Dictionary of National Biography, 1885-1900/Peake, Thomas
PEAKE, THOMAS (1771–1838), serjeant-at-law and legal author, born in 1771, probably son of Thomas Peake, solicitor, of Southampton Buildings, Chancery Lane, gained celebrity in the legal profession by his unusually accurate reports of Lord Kenyon's decisions, viz. ‘Cases determined at Nisi Prius in the Court of King's Bench from the sittings after Easter Term, 30 Geo. III, to the sittings after Michaelmas Term, 35 Geo. III, both inclusive,’ London, 1795 and 1810, 8vo; American reprint, ed. T. Day, Hartford, 1810, 8vo; and ‘Additional Cases at Nisi Prius; being a Continuation of Cases at Nisi Prius before Lord Kenyon and other eminent Judges, taken at different times between the years 1795 and 1812, with Notes by Thomas Peake, jun.,’ London, 1829, 8vo.

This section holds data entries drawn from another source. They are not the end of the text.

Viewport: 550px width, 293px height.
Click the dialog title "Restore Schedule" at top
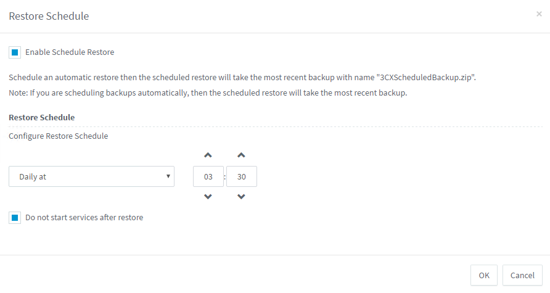[x=49, y=16]
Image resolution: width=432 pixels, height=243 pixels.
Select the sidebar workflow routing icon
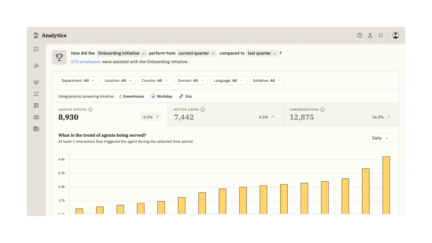(x=36, y=94)
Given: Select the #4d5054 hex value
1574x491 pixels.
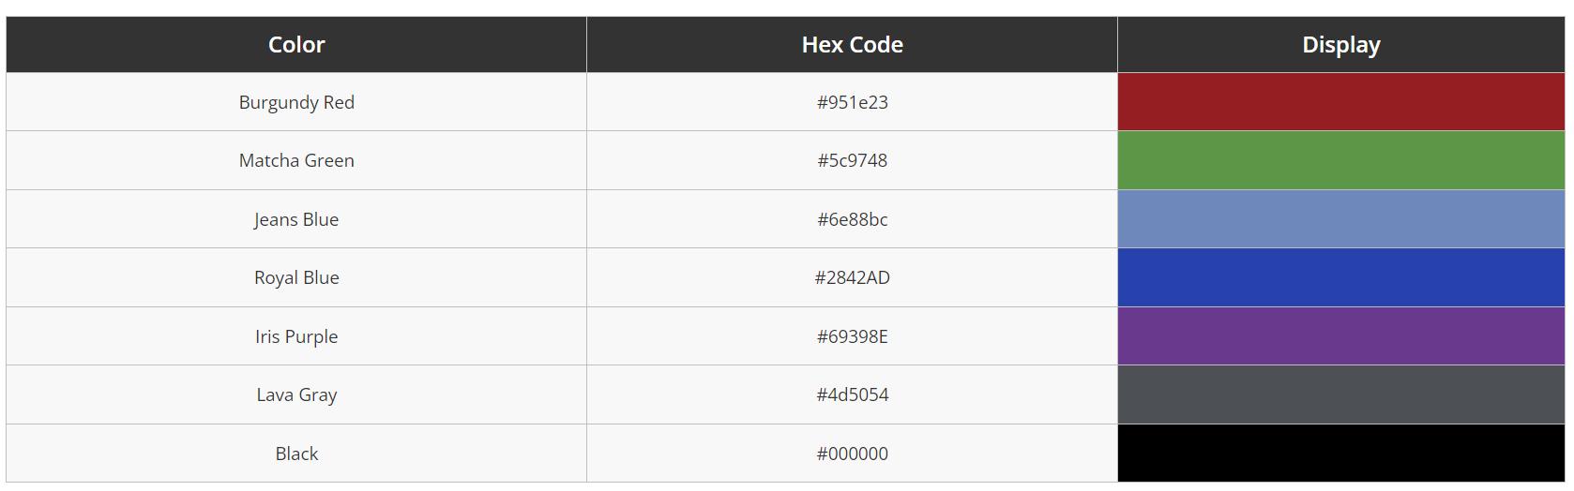Looking at the screenshot, I should tap(852, 394).
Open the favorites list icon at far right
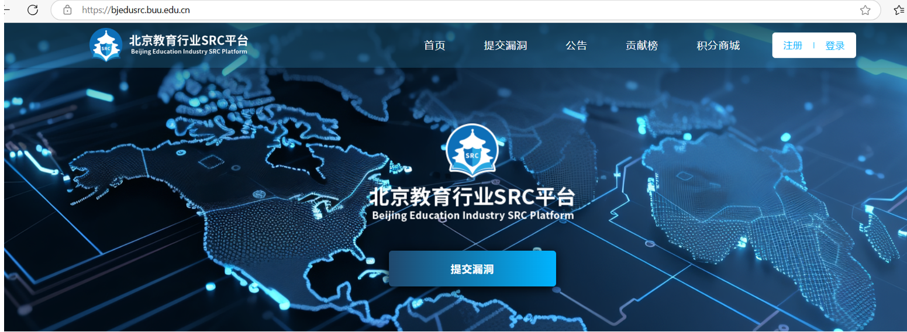This screenshot has height=332, width=907. [x=899, y=10]
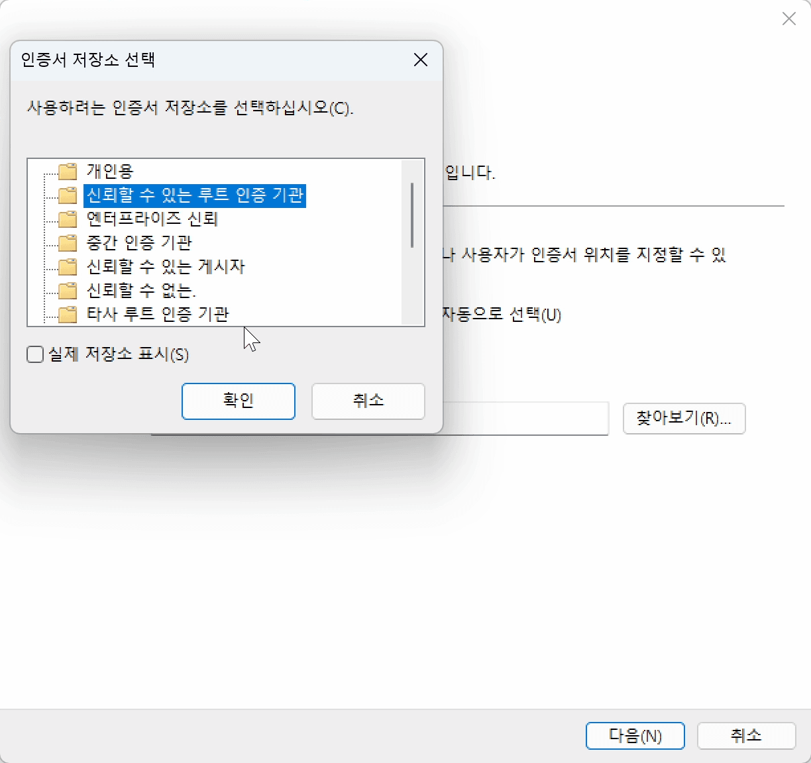Click the folder icon beside 신뢰할 수 있는 루트 인증 기관
Image resolution: width=811 pixels, height=763 pixels.
[x=67, y=195]
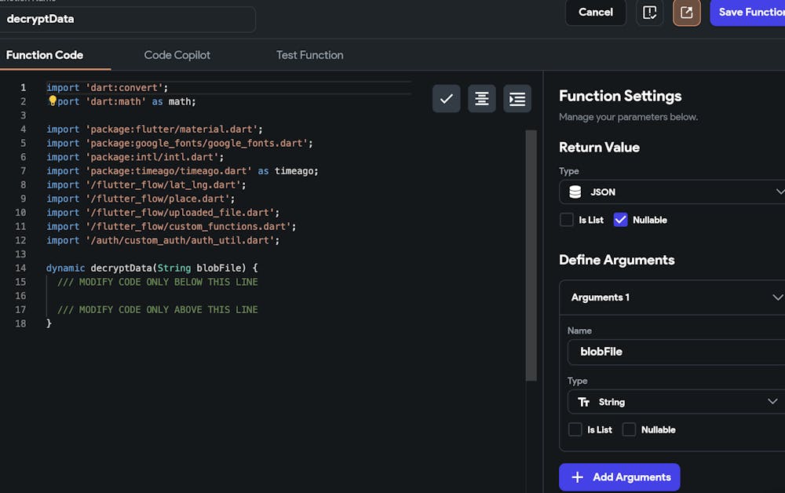Screen dimensions: 785x493
Task: Click the checkmark icon above the code editor
Action: tap(446, 99)
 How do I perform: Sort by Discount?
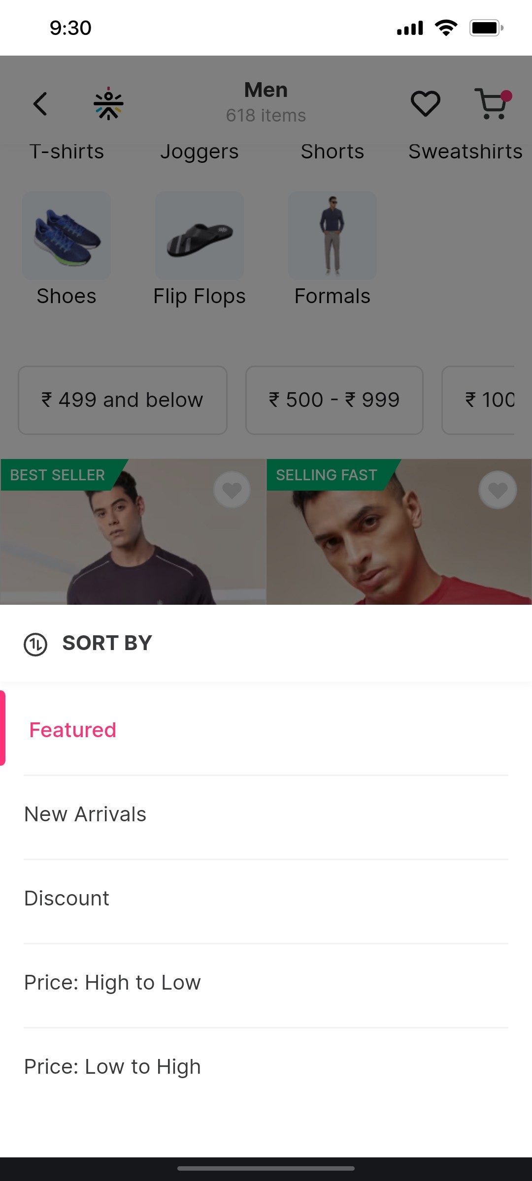coord(67,898)
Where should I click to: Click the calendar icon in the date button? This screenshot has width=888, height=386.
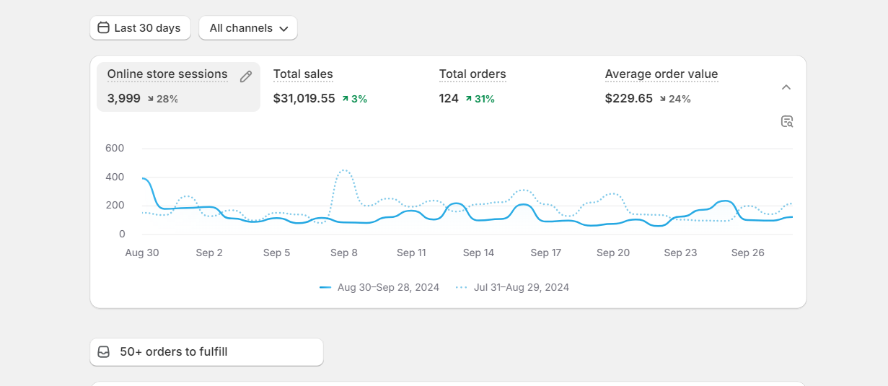104,28
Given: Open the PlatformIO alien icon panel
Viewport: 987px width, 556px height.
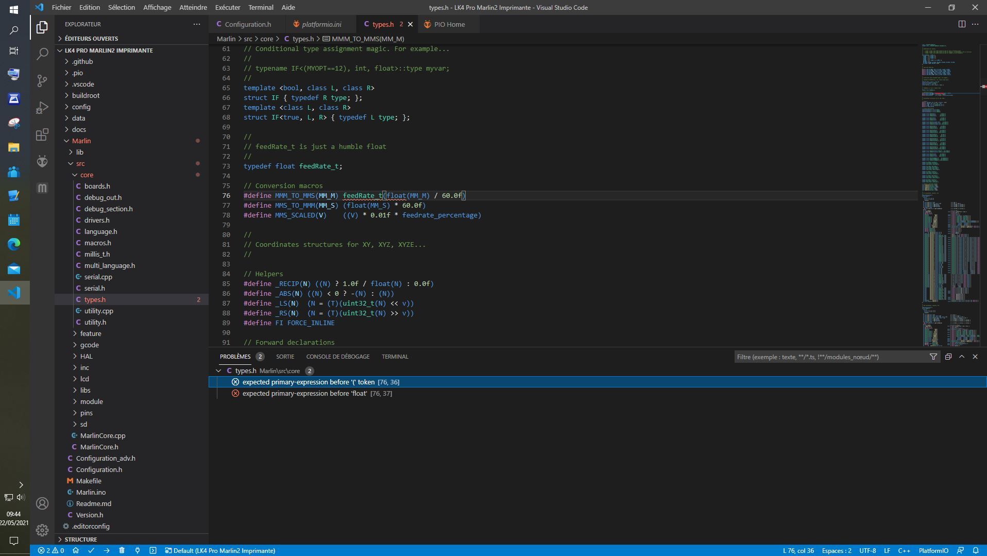Looking at the screenshot, I should click(x=42, y=161).
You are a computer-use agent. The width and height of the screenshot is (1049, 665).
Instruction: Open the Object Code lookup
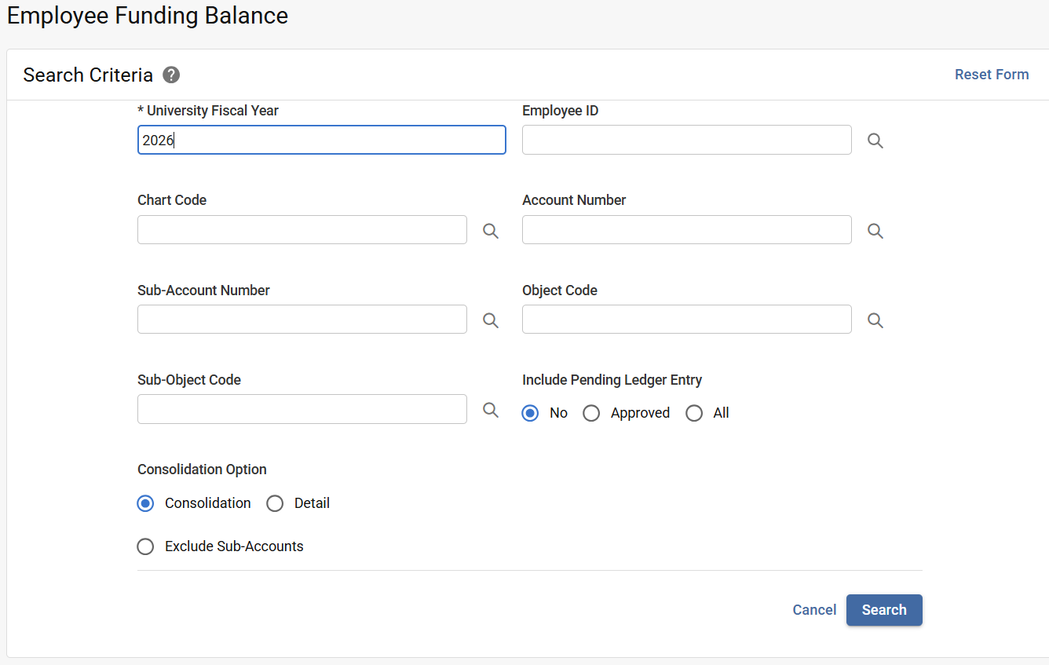(x=875, y=320)
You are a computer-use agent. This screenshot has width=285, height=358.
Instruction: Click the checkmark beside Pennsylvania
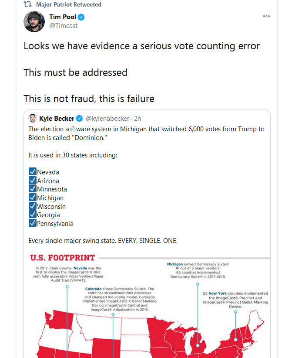point(32,223)
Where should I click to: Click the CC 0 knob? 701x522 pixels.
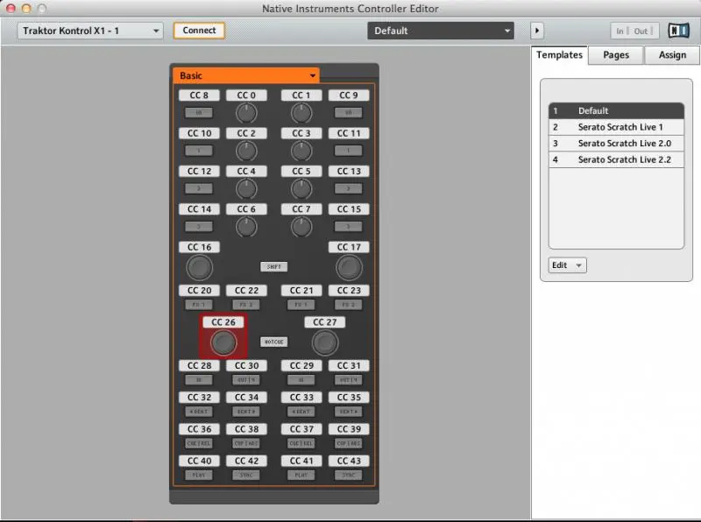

Peake was called to the bar at Lincoln's Inn on 6 Feb. 1796, and to the degree of serjeant-at-law in Hilary term 1820. He practised as a special pleader and on the Oxford circuit. He died on 17 Nov. 1838.
Peake married, on 21 Jan. 1800, Miss Budgen of Tottenham, by whom he had issue a son Thomas, who was admitted student at Gray's Inn on 15 April 1823, called to the bar at Lincoln's Inn on 19 June 1828, and died on 30 Jan. 1837.
Besides his reports, Peake was author of ‘A Compendium of the Law of Evidence,’ London, 1801, 8vo, a work which, though largely indebted to that of Sir Geoffrey Gilbert [q. v.], embodied considerable original thought and research, and was long in high repute on both sides of the Atlantic. The fifth edition, greatly enlarged, was published at London, 1822, 8vo; American reprint, ed. J. P. Norris, Philadelphia, 1824, 8vo.
[Gent. Mag. 1800 pt. ii. p. 587, 1837 pt. i. p. 329, 1838 pt. i. p. 106; Foster's Gray's Inn Admission Register; Law List; Marvin's Legal Bibliography; Brit. Mus. Cat.]